■ WHAT TO DO: Quote the whole listing word for word, please.

■ DATASET CONTENT:
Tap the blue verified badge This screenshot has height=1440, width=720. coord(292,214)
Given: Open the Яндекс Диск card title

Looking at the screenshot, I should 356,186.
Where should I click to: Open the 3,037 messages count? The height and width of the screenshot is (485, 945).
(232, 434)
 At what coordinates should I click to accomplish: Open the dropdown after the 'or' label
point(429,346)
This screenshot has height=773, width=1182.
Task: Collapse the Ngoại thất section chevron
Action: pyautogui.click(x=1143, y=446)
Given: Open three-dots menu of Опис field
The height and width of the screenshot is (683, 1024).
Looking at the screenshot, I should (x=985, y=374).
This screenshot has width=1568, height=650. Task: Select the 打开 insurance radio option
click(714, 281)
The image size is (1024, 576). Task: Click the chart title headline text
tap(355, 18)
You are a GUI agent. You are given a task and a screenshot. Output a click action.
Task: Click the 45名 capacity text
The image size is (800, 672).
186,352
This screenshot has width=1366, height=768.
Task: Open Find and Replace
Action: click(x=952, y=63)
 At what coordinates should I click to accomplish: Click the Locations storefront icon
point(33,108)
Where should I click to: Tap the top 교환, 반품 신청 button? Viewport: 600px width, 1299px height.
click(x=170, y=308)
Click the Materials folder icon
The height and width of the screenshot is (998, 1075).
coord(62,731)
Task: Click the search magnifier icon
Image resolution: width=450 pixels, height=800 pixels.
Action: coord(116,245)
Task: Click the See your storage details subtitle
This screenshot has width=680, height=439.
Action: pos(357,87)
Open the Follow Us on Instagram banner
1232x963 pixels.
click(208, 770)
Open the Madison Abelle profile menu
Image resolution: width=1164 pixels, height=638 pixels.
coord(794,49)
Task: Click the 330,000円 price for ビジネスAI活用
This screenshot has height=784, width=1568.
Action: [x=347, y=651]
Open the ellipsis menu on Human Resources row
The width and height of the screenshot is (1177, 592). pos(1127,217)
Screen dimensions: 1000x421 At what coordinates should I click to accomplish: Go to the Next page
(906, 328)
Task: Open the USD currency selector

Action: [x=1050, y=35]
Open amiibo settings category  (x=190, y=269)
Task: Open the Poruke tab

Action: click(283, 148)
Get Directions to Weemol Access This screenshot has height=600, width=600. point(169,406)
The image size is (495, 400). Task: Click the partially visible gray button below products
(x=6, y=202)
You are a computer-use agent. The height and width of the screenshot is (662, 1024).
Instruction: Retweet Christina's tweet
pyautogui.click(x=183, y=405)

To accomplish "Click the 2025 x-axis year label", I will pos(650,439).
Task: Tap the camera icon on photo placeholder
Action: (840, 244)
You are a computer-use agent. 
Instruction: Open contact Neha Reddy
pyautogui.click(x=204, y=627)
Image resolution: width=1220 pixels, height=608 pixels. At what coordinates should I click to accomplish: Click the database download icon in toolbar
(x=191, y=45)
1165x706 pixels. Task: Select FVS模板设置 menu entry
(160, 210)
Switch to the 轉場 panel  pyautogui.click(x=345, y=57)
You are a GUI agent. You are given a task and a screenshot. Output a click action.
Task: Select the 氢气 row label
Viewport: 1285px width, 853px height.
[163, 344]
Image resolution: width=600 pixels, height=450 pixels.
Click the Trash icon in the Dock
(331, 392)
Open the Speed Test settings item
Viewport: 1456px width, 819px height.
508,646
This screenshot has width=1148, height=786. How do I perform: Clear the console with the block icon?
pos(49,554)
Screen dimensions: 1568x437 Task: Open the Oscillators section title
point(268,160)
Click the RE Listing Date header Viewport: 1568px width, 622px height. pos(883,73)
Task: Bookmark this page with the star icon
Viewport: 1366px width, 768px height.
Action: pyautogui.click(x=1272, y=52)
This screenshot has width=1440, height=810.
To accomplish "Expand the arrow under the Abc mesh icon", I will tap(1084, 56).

■ RESULT OF THE EXERCISE:
Tap the blue verified badge This screenshot has height=1440, width=720. coord(292,214)
Given: Open the Яндекс Диск card title

Looking at the screenshot, I should 356,186.
Where should I click to: Open the 3,037 messages count? The height and width of the screenshot is (485, 945).
(232, 434)
 At what coordinates should I click to accomplish: Open the dropdown after the 'or' label
point(429,346)
This screenshot has height=773, width=1182.
Task: Collapse the Ngoại thất section chevron
Action: pyautogui.click(x=1143, y=446)
Given: Open three-dots menu of Опис field
The height and width of the screenshot is (683, 1024).
Looking at the screenshot, I should (x=985, y=374).
This screenshot has width=1568, height=650. Task: Select the 打开 insurance radio option
click(714, 281)
The image size is (1024, 576). Task: Click the chart title headline text
tap(355, 18)
You are a GUI agent. You are given a task and a screenshot. Output a click action.
Task: Click the 45名 capacity text
The image size is (800, 672).
186,352
This screenshot has width=1366, height=768.
Task: Open Find and Replace
Action: click(x=952, y=63)
 At what coordinates should I click to accomplish: Click the Locations storefront icon
point(33,108)
Where should I click to: Tap the top 교환, 반품 신청 button? Viewport: 600px width, 1299px height.
click(x=170, y=308)
Click the Materials folder icon
The height and width of the screenshot is (998, 1075).
coord(62,731)
Task: Click the search magnifier icon
Image resolution: width=450 pixels, height=800 pixels.
Action: coord(116,245)
Task: Click the See your storage details subtitle
This screenshot has width=680, height=439.
Action: pos(357,87)
Open the Follow Us on Instagram banner
1232x963 pixels.
click(208, 770)
Open the Madison Abelle profile menu
Image resolution: width=1164 pixels, height=638 pixels.
coord(794,49)
Task: Click the 330,000円 price for ビジネスAI活用
This screenshot has height=784, width=1568.
Action: [x=347, y=651]
Open the ellipsis menu on Human Resources row
The width and height of the screenshot is (1177, 592). pos(1127,217)
Screen dimensions: 1000x421 At what coordinates should I click to accomplish: Go to the Next page
(906, 328)
Task: Open the USD currency selector

Action: [x=1050, y=35]
Open amiibo settings category  (x=190, y=269)
Task: Open the Poruke tab

Action: click(283, 148)
Get Directions to Weemol Access This screenshot has height=600, width=600. point(169,406)
The image size is (495, 400). Task: Click the partially visible gray button below products
(x=6, y=202)
You are a computer-use agent. The height and width of the screenshot is (662, 1024).
Instruction: Retweet Christina's tweet
pyautogui.click(x=183, y=405)

To accomplish "Click the 2025 x-axis year label", I will pos(650,439).
Task: Tap the camera icon on photo placeholder
Action: (840, 244)
You are a computer-use agent. 
Instruction: Open contact Neha Reddy
pyautogui.click(x=204, y=627)
Image resolution: width=1220 pixels, height=608 pixels. At what coordinates should I click to accomplish: Click the database download icon in toolbar
(x=191, y=45)
1165x706 pixels. Task: Select FVS模板设置 menu entry
(160, 210)
Switch to the 轉場 panel  pyautogui.click(x=345, y=57)
You are a GUI agent. You are given a task and a screenshot. Output a click action.
Task: Select the 氢气 row label
Viewport: 1285px width, 853px height.
[163, 344]
Image resolution: width=600 pixels, height=450 pixels.
Click the Trash icon in the Dock
(331, 392)
Open the Speed Test settings item
Viewport: 1456px width, 819px height.
508,646
This screenshot has width=1148, height=786. How do I perform: Clear the console with the block icon?
pos(49,554)
Screen dimensions: 1568x437 Task: Open the Oscillators section title
point(268,160)
Click the RE Listing Date header Viewport: 1568px width, 622px height. pos(883,73)
Task: Bookmark this page with the star icon
Viewport: 1366px width, 768px height.
Action: pyautogui.click(x=1272, y=52)
This screenshot has width=1440, height=810.
To accomplish "Expand the arrow under the Abc mesh icon", I will tap(1084, 56).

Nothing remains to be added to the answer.